TO DO.
[1] In the bald eagle forum thread, where did UFM82 see an adult and a juvenile eagle?
[2] Carry the bald eagle forum thread on past its last post.

— Begin DOCUMENT PASSAGE —

# Bald eagle



## nturner (Mar 11, 2012)

I was out fishing the great Miami on Friday and right as I walked up a bald eagle flew out of the trees above me and took of across the river. It was a pretty cool sight. Anyone else seen any bald eagles around lately?

Outdoor Hub mobile, the outdoor information engine


----------



## USMC_Galloway (May 13, 2011)

The have a nest just north of Dayton. One is set up around Kiser lake as well. I have seen them on the Darby and Koko river this year. The birds are starting to make a huge come back, and its amazing to see such a majestic animal making a come back.


----------



## autogyroenthusiast (Oct 25, 2007)

Last Thurs at Cowan Lake there was one circling the point across from the campground boat ramp around 10AM. First one I had seen in the wild. My parents get one flying over the lake occasionally at Loramie.


----------



## UFM82 (Apr 6, 2004)

Saw an adult and a juvenile in a tree right above our campsite. First for me as well...


----------



## blackxpress (Nov 20, 2009)

Saw one at Caesar Creek a few weeks ago.

— End DOCUMENT PASSAGE —
— Begin GIVEN RECORDS —

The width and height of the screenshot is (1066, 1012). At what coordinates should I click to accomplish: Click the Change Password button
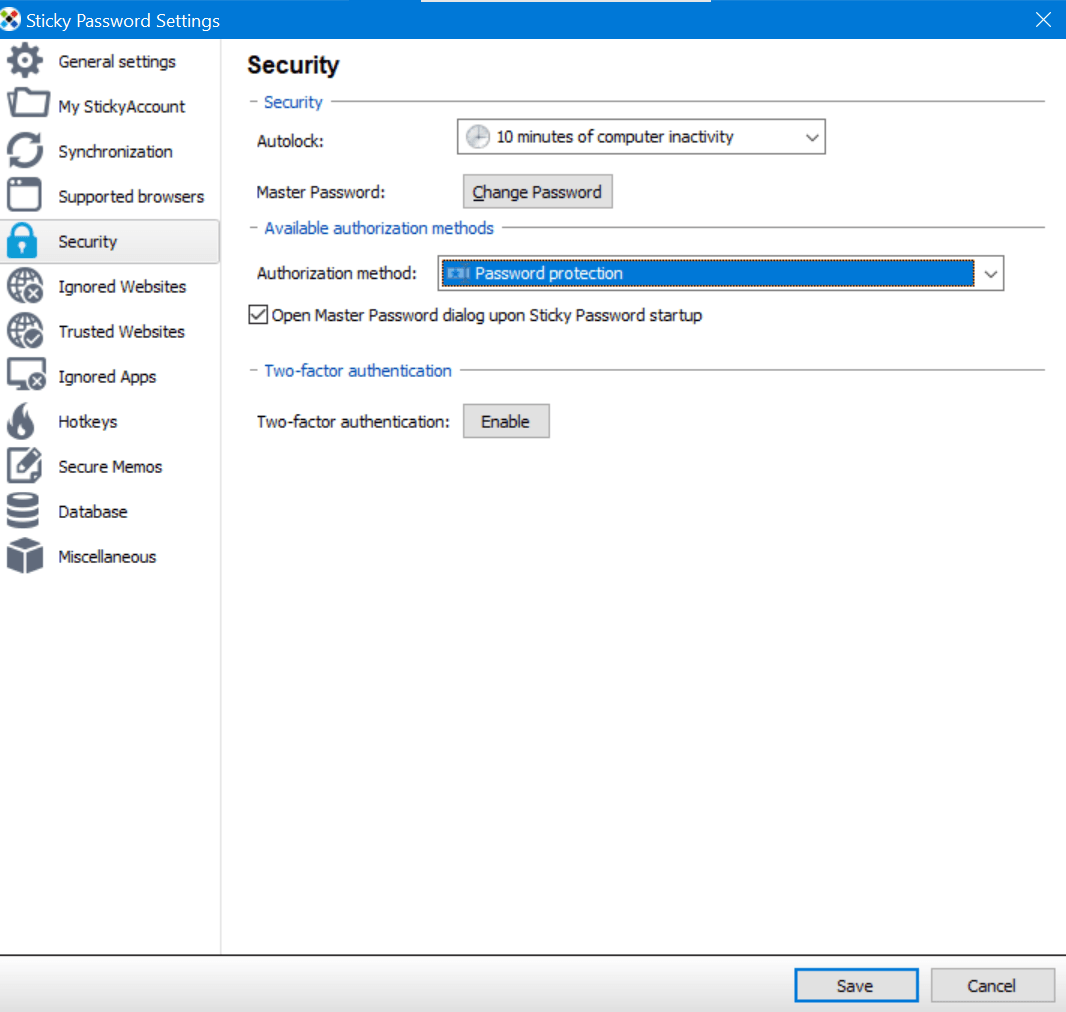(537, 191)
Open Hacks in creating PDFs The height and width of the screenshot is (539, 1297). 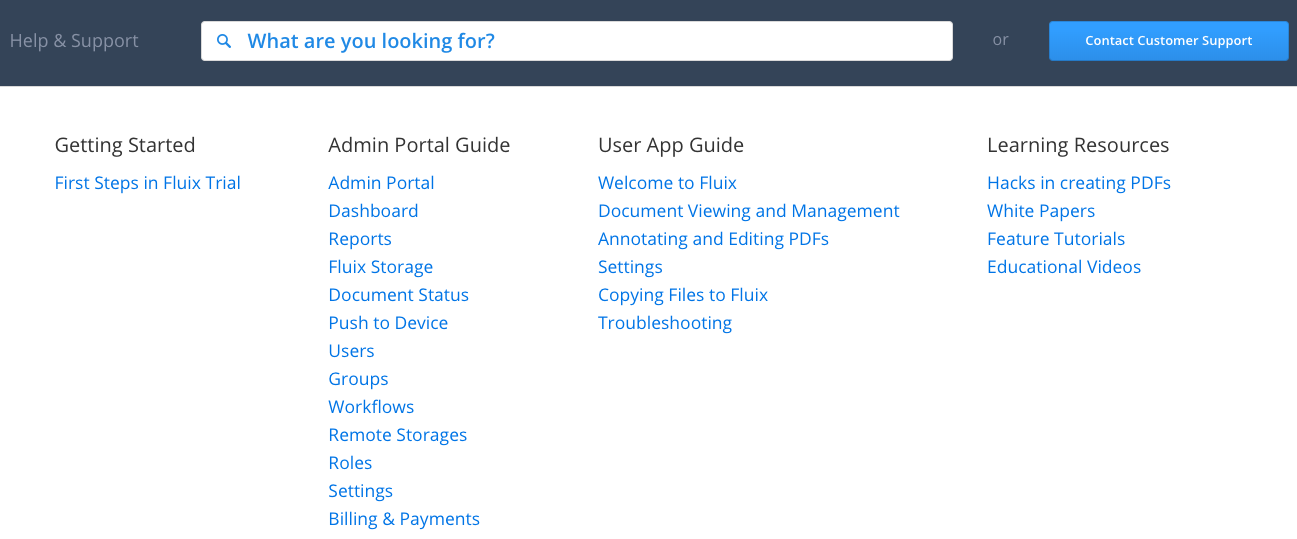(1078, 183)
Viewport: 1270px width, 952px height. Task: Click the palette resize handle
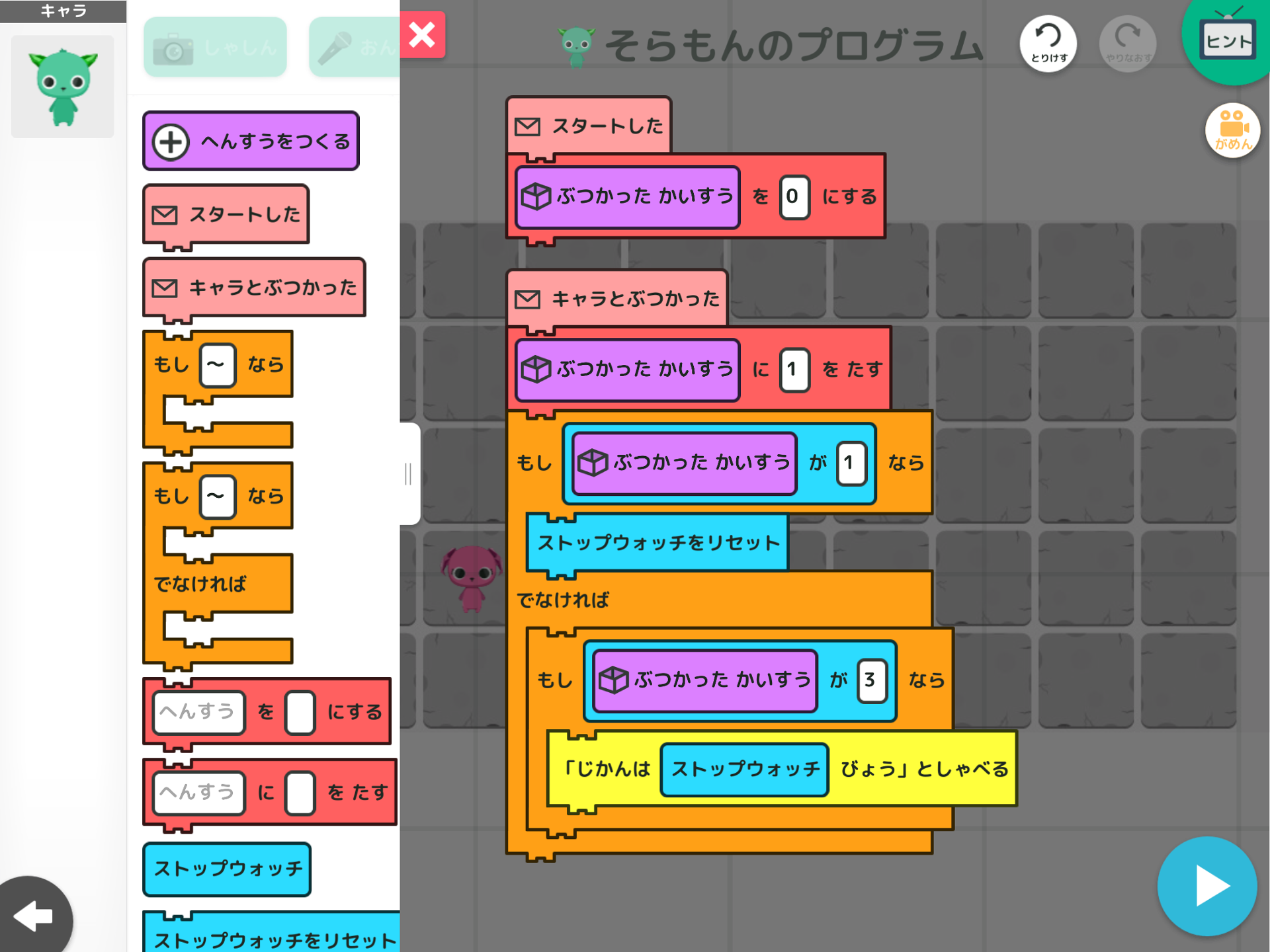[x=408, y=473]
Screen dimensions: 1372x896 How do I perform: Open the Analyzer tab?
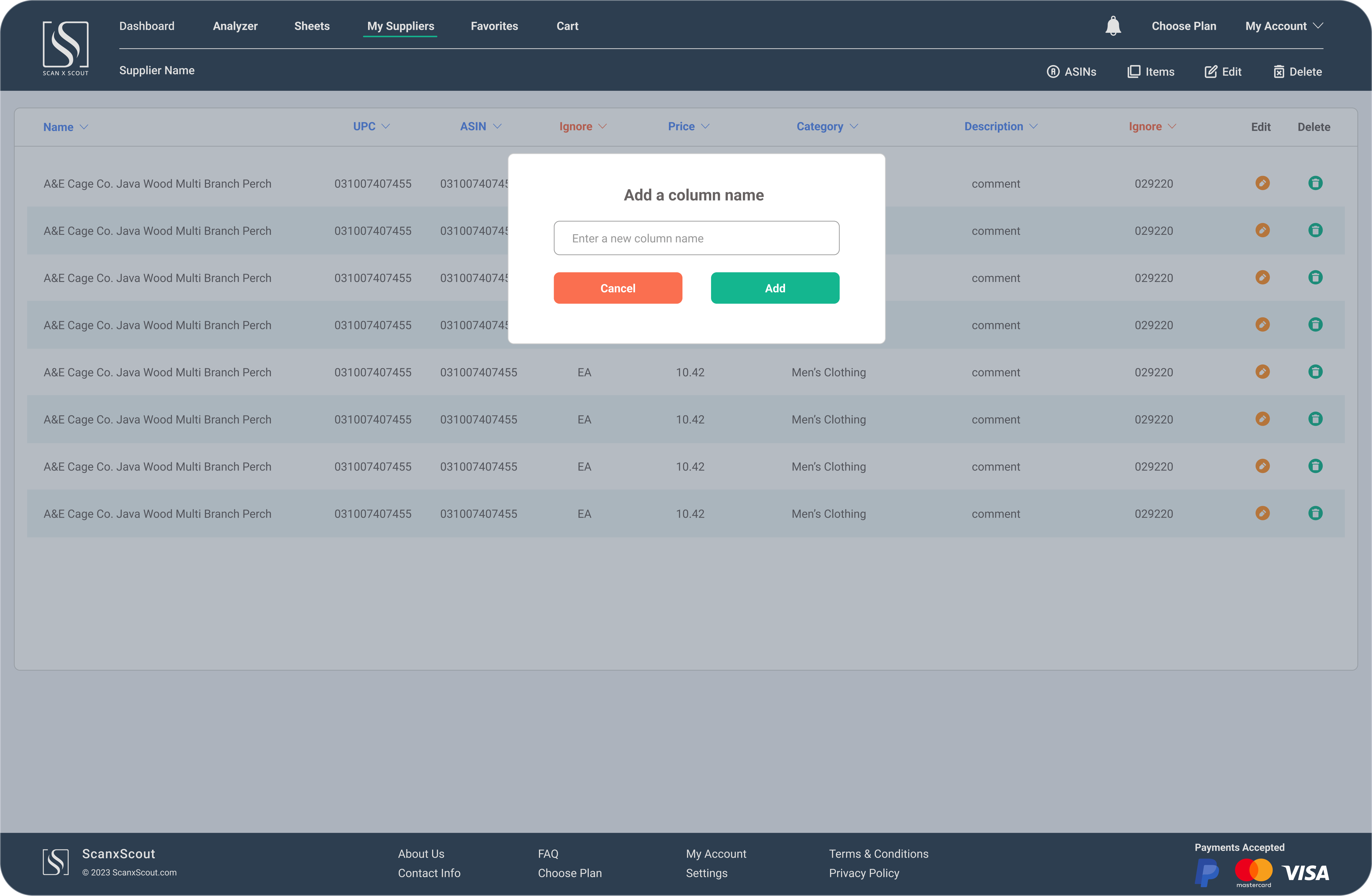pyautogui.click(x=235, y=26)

— End GIVEN RECORDS —
— Begin GIVEN RECORDS —

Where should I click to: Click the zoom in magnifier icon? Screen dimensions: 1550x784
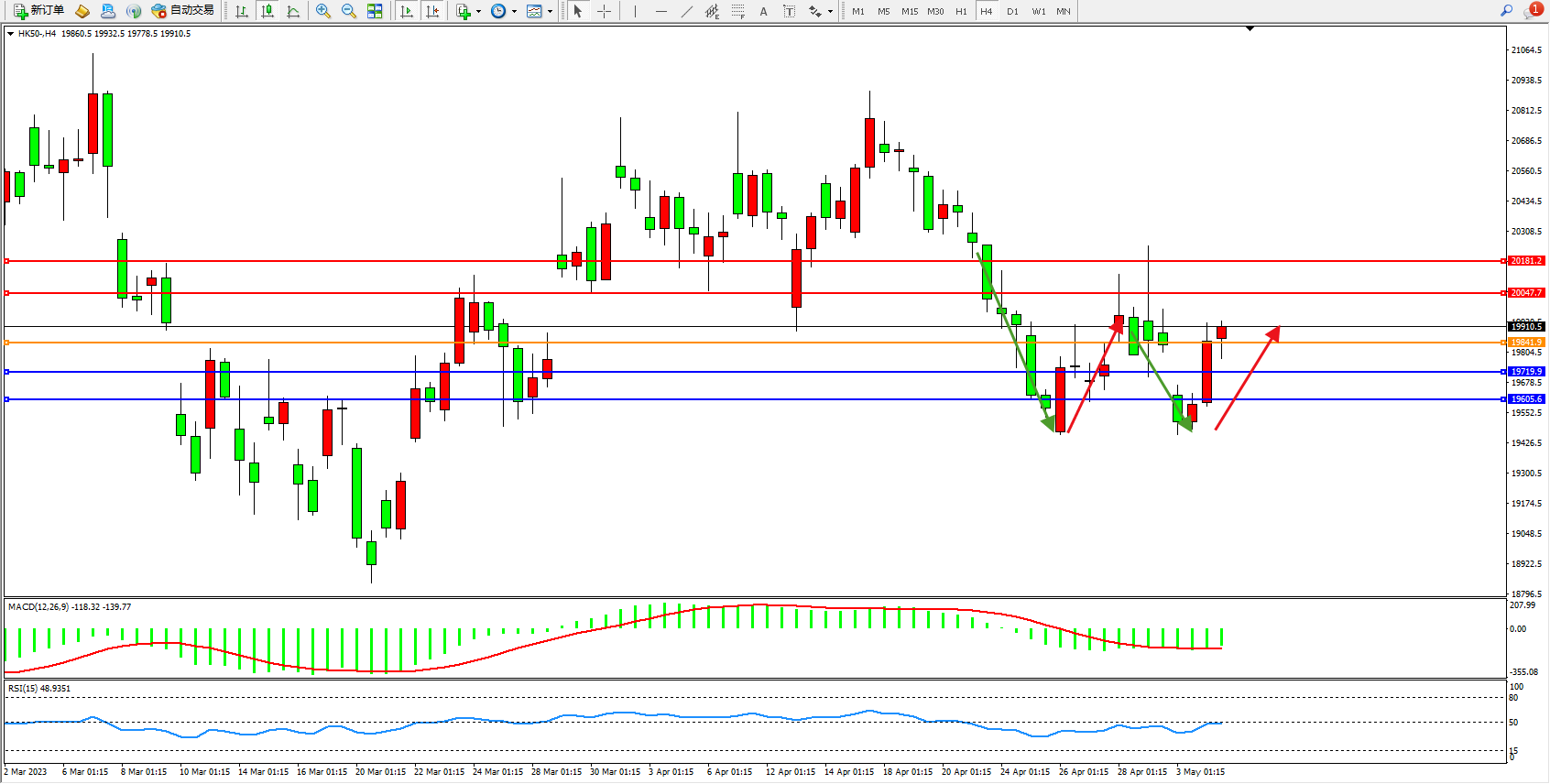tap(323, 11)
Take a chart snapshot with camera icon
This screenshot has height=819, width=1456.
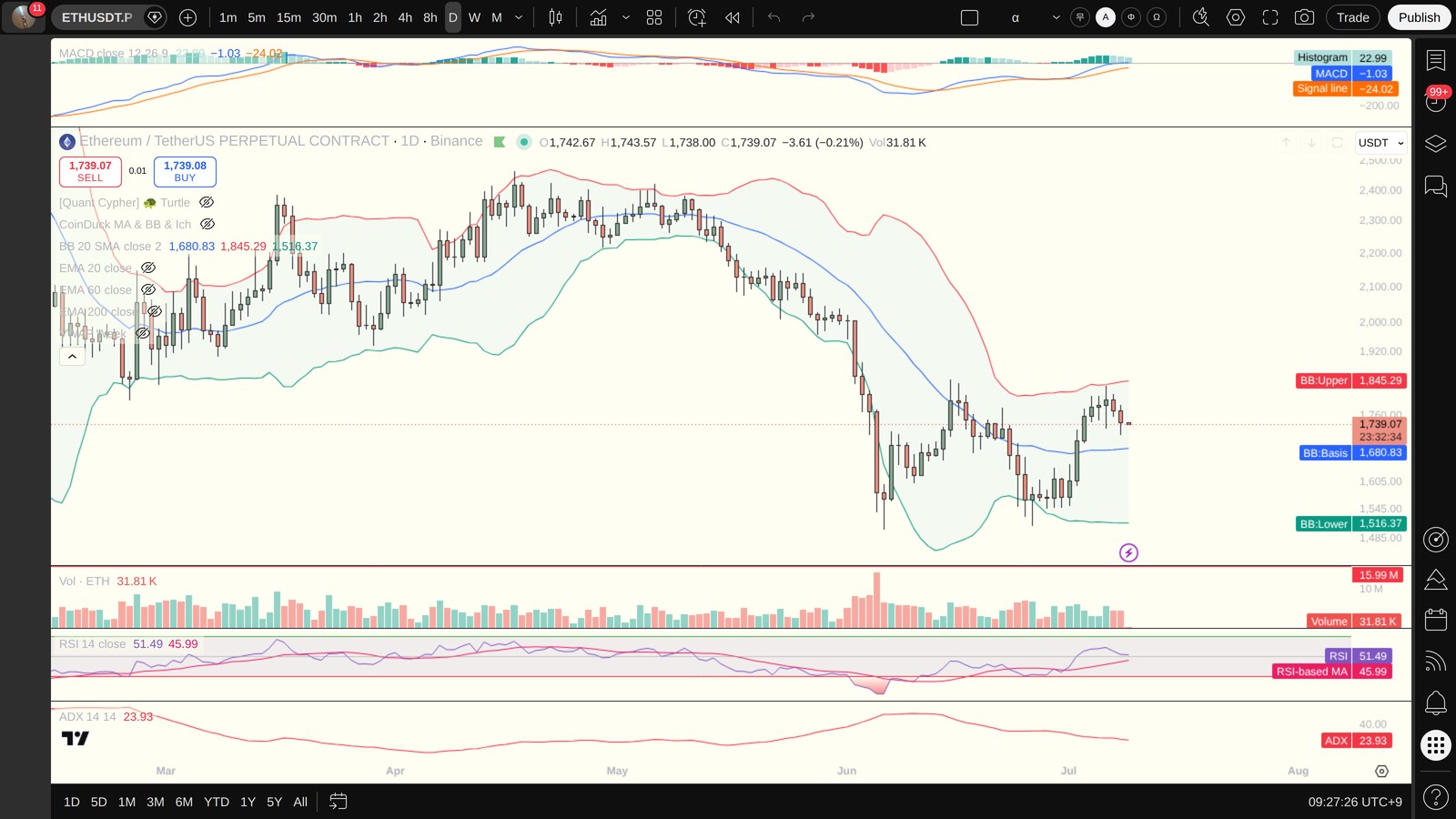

— End GIVEN RECORDS —
— Begin GIVEN RECORDS —

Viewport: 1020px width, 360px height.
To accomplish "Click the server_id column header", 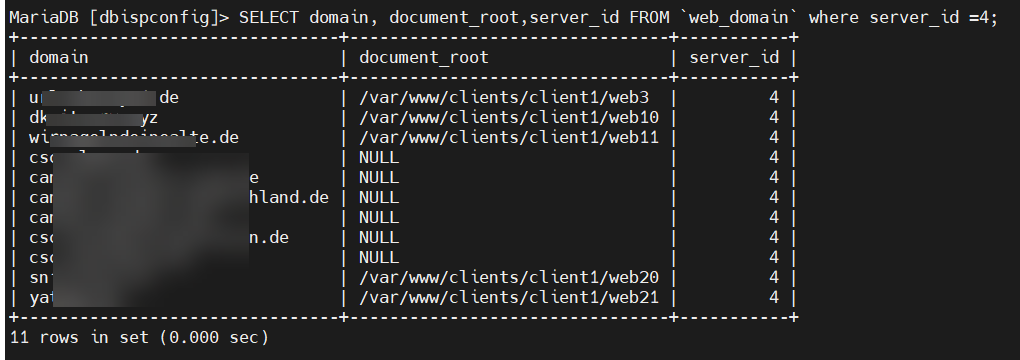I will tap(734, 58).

— End GIVEN RECORDS —

WRITTEN RESPONSES.
[1] In a tree right above their campsite.

[2]
----------



## zuelkek (Jun 8, 2011)

Banning DDT brought them back from the brink, and now healthier lakes and rivers with fish in them are supporting them. It's great to see. I saw one cruising up the Ohio right past downtown Cincinnati last year.


----------



## yakfish (Mar 13, 2005)

I saw one a month or two ago right where 235 (Chambersburg rd.) crosses the Mad river as you go into Fairborn


----------



## a1deerhunter (Feb 26, 2008)

See them on the Whitewater river all the time.


----------



## fishincontrol (Jul 9, 2009)

I've seen the one on Kiser lake a few times. Last time out it swooped down and effortlessly took off with a nice sized fished. Its a good thing I got to witness that because less than a minute later my oarlock broke and I was stranded near the center of the lake.

Outdoor Hub mobile, the outdoor information engine


----------



## terryit3 (Jul 15, 2011)

I've seen one along the Little Scioto River and the east end of Rocky Fork Lake a few times


----------



## Salmonid (Apr 14, 2004)

Yup, this year seen several at Eastwood lake, some At Rocky Fork, some on Brookville lake, saw one on the Whitewater river above the lake and also saw one at Acton lake, thats this year alone along with several ospreys,
Always cool to see any of the big birds in the wild.

Salmonid


----------



## gibson330usa (May 15, 2012)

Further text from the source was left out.